BEGIN
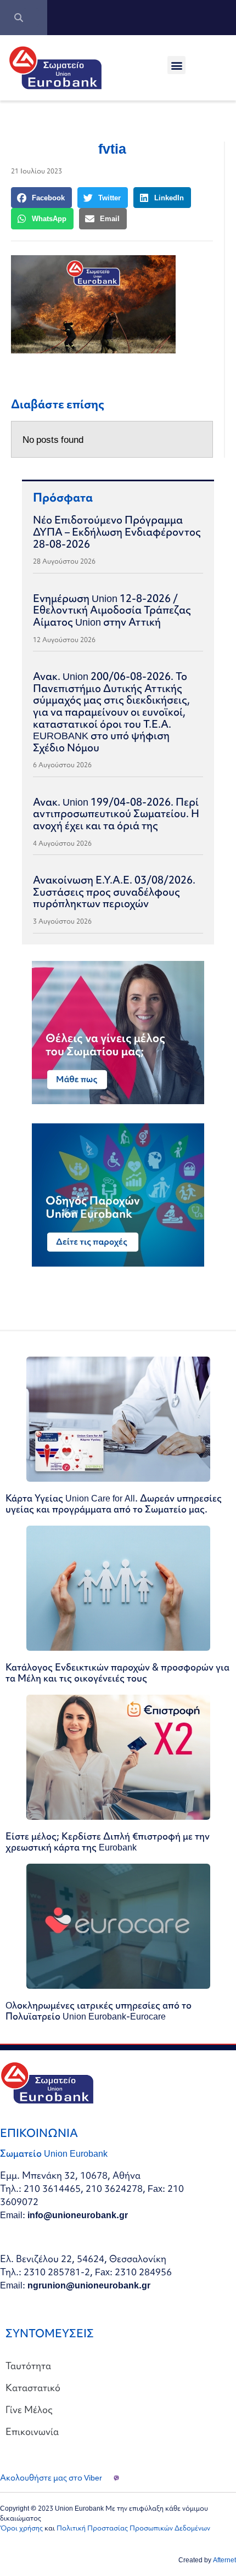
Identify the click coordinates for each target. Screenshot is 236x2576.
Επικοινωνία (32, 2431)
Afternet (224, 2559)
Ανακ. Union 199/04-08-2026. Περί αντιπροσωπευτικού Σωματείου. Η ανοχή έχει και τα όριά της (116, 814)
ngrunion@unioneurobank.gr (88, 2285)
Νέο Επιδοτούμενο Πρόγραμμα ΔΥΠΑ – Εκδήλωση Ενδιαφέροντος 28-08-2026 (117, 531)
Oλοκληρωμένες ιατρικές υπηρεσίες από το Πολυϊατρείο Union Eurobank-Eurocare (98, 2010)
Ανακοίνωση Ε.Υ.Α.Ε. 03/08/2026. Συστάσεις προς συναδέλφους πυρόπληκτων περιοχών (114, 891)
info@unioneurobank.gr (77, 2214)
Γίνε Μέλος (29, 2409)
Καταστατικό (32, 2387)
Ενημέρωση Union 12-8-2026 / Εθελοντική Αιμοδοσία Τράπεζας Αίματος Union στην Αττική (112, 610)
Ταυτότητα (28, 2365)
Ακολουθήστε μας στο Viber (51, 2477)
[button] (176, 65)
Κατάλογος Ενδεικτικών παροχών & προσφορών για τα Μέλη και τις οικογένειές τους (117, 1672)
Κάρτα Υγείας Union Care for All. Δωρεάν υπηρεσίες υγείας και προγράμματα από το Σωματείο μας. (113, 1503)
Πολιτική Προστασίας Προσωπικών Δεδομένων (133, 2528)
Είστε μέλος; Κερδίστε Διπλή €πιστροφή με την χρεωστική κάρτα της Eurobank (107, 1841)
END
● **Task description**
The answer should contain every line of the material exactly as written and no pictures.

● **Output for this exercise**
Identify the click coordinates for each target. Screenshot is 236x2576.
Επικοινωνία (32, 2431)
Afternet (224, 2559)
Ανακ. Union 199/04-08-2026. Περί αντιπροσωπευτικού Σωματείου. Η ανοχή έχει και τα όριά της (116, 814)
ngrunion@unioneurobank.gr (88, 2285)
Νέο Επιδοτούμενο Πρόγραμμα ΔΥΠΑ – Εκδήλωση Ενδιαφέροντος 28-08-2026 (117, 531)
Oλοκληρωμένες ιατρικές υπηρεσίες από το Πολυϊατρείο Union Eurobank-Eurocare (98, 2010)
Ανακοίνωση Ε.Υ.Α.Ε. 03/08/2026. Συστάσεις προς συναδέλφους πυρόπληκτων περιοχών (114, 891)
info@unioneurobank.gr (77, 2214)
Γίνε Μέλος (29, 2409)
Καταστατικό (32, 2387)
Ενημέρωση Union 12-8-2026 / Εθελοντική Αιμοδοσία Τράπεζας Αίματος Union στην Αττική (112, 610)
Ταυτότητα (28, 2365)
Ακολουθήστε μας στο Viber (51, 2477)
[button] (176, 65)
Κατάλογος Ενδεικτικών παροχών & προσφορών για τα Μέλη και τις οικογένειές τους (117, 1672)
Κάρτα Υγείας Union Care for All. Δωρεάν υπηρεσίες υγείας και προγράμματα από το Σωματείο μας. (113, 1503)
Πολιτική Προστασίας Προσωπικών Δεδομένων (133, 2528)
Είστε μέλος; Κερδίστε Διπλή €πιστροφή με την χρεωστική κάρτα της Eurobank (107, 1841)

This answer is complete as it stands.